Directions for this task: Below are records. Find each line in them that holds the word "will" and copy it.
--- Supplied records Enclosed Below ---
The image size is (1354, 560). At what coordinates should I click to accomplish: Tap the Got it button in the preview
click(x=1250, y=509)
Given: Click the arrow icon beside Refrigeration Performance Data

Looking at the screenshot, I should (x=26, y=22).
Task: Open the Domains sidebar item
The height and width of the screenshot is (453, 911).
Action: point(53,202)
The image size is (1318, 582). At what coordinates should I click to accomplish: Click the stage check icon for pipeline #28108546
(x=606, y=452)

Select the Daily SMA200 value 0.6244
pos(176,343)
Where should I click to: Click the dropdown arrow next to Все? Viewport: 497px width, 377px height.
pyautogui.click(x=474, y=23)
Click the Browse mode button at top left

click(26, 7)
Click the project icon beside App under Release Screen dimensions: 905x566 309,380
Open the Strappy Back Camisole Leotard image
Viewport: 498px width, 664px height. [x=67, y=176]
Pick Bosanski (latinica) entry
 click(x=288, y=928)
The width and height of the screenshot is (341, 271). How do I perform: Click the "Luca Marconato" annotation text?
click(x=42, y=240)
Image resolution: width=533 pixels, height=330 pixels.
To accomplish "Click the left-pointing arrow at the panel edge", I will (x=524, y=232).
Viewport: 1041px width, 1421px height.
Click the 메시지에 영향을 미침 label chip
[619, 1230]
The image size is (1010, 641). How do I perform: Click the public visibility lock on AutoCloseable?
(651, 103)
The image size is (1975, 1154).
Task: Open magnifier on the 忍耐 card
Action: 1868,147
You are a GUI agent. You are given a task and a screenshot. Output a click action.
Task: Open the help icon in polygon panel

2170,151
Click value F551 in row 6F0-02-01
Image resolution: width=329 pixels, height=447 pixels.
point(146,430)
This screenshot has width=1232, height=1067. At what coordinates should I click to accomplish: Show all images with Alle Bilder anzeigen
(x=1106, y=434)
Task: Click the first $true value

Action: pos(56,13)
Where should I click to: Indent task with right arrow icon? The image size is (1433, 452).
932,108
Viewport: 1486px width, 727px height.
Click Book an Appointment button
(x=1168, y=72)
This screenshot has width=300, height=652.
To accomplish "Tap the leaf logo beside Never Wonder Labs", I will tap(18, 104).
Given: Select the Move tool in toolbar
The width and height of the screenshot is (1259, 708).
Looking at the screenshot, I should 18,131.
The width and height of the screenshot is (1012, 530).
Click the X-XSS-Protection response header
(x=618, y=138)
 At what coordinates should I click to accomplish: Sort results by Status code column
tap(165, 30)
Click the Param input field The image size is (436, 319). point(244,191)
--- End of Enclosed Supplied records ---
Exercise solution:
To accomplish "Click the left-pointing arrow at the panel edge", I will (x=524, y=232).
To accomplish "Tap the leaf logo beside Never Wonder Labs", I will tap(18, 104).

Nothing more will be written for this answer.